How is the Manual Structured?

The manual is structured in such a way as to logically guide you as you are working in Rulex, although it can also be used as a reference manual to find specific details.

When you build a process in Rulex there are some common steps you'll need to do regardless of the problem you are trying to solve.

  1. Import data: this phase is an essential starting point for all Rulex processes, which involves creating the process and importing all the data you want to analyze from various data sources.

  2. Explore and structure data: during this data exploration phase you can reshape, merge, filter, sort and plot data to correctly structure your input data.

  3. Solve your problem: find a solution to your specific situation, which may involve:

    • Optimization problems (such as balancing workload distribution, or minimizing costs)

    • Supervised problems (such as classification and regression)

    • Unsupervised problems (such as clustering and association)

  4. Work with the results: apply the results to data, analyze behavior and outcome, and make any necessary tweaks.
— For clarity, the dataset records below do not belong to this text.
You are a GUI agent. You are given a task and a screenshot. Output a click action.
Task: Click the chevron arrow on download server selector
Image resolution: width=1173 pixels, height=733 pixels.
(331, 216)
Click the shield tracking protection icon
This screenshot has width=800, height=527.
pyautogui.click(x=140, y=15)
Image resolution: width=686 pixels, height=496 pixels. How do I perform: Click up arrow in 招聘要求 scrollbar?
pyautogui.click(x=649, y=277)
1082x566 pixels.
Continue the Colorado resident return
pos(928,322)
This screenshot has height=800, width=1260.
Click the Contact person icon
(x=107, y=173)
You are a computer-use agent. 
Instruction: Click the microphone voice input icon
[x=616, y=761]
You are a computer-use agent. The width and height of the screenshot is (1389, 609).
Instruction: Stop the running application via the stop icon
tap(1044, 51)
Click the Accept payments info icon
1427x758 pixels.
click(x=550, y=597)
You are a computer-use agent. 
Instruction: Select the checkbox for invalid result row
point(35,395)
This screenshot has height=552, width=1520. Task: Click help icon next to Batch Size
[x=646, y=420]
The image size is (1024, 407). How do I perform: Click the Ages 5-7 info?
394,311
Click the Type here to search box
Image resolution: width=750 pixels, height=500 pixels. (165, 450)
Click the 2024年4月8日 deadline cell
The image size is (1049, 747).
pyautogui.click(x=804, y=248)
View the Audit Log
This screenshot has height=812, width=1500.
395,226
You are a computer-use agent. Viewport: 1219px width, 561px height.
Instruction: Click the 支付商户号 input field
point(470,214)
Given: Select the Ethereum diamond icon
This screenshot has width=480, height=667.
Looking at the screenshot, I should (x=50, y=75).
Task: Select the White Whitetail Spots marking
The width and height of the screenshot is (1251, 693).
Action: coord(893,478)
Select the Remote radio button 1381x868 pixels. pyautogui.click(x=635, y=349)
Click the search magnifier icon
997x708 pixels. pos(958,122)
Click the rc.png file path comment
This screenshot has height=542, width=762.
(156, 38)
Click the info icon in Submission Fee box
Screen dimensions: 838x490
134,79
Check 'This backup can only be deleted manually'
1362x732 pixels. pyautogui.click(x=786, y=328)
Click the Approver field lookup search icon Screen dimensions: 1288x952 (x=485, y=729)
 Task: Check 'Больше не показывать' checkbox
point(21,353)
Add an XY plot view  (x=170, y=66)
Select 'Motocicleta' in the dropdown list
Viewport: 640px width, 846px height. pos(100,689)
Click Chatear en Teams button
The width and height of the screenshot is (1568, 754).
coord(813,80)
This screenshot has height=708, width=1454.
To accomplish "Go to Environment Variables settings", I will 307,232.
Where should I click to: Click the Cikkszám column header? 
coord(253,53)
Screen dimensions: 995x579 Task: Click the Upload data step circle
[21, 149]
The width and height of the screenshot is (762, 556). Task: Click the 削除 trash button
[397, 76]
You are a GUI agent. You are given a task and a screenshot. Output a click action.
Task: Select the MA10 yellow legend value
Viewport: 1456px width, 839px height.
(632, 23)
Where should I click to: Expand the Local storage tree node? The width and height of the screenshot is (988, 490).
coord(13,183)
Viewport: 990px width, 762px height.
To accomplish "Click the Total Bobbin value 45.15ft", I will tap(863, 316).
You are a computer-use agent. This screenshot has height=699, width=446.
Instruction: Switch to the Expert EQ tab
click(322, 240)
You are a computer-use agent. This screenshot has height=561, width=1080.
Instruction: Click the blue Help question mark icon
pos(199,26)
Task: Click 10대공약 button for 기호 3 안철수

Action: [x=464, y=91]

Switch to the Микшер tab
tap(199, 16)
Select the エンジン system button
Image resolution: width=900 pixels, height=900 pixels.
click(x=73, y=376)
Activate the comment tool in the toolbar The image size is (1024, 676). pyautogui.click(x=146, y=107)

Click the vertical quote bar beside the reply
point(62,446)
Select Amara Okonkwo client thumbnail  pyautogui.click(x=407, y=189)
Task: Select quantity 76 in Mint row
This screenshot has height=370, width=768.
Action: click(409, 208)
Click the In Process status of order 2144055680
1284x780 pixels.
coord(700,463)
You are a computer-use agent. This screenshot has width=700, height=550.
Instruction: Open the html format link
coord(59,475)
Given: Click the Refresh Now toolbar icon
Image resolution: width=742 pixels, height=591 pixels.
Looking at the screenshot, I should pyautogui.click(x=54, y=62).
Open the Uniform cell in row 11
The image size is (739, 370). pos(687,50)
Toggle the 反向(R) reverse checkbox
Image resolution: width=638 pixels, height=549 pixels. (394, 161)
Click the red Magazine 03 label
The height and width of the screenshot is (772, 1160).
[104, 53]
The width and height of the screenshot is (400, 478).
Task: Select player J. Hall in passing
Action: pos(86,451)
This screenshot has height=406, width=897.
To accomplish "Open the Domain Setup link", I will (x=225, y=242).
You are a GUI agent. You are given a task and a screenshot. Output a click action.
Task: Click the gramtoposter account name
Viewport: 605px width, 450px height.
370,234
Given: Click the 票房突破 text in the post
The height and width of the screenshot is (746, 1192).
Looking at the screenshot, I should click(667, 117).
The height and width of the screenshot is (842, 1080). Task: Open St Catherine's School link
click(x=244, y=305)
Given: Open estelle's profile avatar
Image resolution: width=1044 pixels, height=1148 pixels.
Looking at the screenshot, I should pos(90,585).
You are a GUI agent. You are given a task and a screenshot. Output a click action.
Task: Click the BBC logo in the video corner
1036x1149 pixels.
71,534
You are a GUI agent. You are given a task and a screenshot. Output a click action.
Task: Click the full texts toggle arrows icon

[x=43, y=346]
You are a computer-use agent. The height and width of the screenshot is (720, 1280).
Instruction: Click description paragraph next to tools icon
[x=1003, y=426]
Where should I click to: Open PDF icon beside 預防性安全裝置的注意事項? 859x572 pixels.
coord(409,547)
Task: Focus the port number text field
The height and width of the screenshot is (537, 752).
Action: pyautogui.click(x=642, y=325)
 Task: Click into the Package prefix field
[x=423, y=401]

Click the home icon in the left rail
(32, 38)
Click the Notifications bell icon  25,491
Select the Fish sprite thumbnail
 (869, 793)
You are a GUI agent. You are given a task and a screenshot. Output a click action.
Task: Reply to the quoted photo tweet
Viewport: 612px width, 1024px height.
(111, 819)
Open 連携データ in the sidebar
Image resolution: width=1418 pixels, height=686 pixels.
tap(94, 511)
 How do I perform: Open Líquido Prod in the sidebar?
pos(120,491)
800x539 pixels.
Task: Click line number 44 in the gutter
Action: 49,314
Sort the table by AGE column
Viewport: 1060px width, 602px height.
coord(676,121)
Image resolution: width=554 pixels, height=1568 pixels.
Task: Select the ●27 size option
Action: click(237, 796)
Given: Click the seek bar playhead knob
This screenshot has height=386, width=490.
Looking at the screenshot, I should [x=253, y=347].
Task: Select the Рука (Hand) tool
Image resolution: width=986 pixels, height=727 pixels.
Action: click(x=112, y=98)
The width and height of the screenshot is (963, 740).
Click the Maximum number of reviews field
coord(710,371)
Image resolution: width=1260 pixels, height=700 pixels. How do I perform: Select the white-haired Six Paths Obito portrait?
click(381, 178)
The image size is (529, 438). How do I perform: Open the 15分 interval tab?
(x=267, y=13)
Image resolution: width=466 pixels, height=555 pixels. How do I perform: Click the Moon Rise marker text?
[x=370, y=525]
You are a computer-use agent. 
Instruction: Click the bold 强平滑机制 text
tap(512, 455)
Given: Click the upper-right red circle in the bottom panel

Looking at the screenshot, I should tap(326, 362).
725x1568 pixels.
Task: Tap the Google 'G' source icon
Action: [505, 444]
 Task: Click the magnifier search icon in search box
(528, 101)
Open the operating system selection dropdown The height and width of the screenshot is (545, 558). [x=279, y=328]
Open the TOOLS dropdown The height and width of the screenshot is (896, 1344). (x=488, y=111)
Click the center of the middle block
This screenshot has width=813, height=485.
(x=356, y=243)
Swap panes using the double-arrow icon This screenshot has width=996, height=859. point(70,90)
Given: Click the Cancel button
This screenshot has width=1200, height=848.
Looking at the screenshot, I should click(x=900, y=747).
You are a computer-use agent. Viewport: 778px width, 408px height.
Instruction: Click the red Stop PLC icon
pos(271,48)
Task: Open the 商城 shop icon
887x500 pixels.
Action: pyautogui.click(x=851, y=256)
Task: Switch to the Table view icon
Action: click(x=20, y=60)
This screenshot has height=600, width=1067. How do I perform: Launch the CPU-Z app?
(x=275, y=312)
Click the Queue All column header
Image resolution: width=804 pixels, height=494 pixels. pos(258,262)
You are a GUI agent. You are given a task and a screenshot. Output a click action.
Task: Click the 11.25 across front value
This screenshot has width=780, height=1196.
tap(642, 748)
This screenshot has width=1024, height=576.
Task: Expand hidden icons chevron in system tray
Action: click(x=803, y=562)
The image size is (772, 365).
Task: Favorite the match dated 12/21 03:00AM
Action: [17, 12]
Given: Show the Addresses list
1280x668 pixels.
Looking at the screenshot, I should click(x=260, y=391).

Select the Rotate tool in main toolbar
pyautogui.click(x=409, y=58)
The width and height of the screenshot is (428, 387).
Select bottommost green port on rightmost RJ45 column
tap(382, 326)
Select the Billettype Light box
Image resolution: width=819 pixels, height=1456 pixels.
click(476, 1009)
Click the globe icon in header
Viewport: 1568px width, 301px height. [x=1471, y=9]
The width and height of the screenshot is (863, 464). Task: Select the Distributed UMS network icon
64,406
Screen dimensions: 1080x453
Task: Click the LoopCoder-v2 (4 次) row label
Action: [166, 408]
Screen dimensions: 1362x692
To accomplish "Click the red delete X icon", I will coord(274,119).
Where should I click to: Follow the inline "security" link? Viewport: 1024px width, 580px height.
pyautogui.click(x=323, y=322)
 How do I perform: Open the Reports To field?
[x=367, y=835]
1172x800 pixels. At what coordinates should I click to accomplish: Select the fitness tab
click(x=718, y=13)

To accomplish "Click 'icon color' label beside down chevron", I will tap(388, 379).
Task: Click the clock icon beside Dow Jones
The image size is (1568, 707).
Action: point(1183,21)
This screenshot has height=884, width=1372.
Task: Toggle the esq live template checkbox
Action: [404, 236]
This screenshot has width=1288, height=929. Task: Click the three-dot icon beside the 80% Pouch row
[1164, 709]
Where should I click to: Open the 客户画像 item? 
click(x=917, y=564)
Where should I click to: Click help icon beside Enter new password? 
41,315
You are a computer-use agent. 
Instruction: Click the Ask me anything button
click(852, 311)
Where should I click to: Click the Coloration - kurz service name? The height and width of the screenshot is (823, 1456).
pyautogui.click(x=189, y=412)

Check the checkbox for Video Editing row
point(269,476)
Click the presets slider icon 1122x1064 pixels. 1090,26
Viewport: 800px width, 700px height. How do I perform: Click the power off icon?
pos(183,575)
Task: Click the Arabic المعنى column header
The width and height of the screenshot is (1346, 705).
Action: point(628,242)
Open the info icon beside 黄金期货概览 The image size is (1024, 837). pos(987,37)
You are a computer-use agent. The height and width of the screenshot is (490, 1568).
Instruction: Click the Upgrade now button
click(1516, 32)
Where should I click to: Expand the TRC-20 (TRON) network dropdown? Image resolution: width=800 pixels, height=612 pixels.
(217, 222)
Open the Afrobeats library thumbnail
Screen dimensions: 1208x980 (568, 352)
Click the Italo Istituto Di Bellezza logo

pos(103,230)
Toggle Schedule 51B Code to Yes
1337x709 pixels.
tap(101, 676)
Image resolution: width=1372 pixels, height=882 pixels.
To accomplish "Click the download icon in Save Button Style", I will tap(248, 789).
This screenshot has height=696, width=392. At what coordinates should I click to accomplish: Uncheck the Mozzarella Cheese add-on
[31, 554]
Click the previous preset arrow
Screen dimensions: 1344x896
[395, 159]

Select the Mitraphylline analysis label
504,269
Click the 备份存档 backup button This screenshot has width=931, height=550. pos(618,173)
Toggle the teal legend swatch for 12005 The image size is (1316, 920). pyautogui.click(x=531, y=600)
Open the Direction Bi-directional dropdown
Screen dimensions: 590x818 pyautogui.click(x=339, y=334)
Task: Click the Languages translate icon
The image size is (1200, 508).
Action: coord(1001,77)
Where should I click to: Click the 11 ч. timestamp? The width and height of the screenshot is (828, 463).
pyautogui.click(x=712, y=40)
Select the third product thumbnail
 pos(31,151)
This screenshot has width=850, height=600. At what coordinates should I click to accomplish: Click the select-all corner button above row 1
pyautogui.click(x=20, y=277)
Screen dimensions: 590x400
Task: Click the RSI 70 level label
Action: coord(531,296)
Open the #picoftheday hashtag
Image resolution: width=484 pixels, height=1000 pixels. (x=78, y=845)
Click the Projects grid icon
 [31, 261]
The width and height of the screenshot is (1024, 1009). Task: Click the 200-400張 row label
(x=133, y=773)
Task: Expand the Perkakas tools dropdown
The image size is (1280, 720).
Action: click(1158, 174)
  5. Manage and execute your process: you can create work schedules, version your process, or make changes to how it is executed.

Each phase is described in a separate section, along with its corresponding Rulex tasks and an overall introduction to its main concepts.


Sample datasets used in the manual

The examples contained in this guide are based on sample datasets, which you can download to try out the scenarios:

The following datasets are provided in the Datasets folder of your Rulex installation directory (i.e. ~\Rulex).

Dataset


Adult

The Adult dataset contains the data of a well-known machine learning benchmark regarding the problem of predicting whether or not a US citizen makes over 50K dollars a year.

A more detailed description of the data can be found on the UCI Machine Learning Repository homepage.

When importing the Adult dataset, to improve task performance, set the Get types from line option to 2.

Northwind

The Northwind database includes several tables regarding sales data for a fictitious company called Northwind Traders, which imports and exports specialty foods from around the world.

In our sample scenarios we use the datasets regarding customers, products and orders.

Further information on the data and licenses can be found here: http://northwinddatabase.codeplex.com/license

Groceries

The simplified groceries excel file is used by the Frequent Itemsets Mining and Hierarchical Basket Analysis tasks to create a typical shopping behavior scenario.

hba

The hba files contain replacement rules extracted from imported data sets. One contains order transaction data (hba_test), and the second prices and production costs (hba_test_prices_cost).

These files are used by the Assortment Optimizer task.

Shipping

This simplified excel file is used by the Find and Replace task to create a very basic example, where shipping data is corrected to ensure that parcels heavier than 4kg, that should be sent by courier, are not mistakenly shipped by mail, incurring an excess weight charge.

Yogurt

The yogurt excel file is used in the Mixed Integer Linear Programming task to create a scenario where a factory wants to maximize its profits by understanding the optimal amount of final product to make from its currently available material.

InventoryAssignment

The inventory_assignment excel file illustrates how the Network Optimizer task can be used to improve the movement of materials between source and destination locations.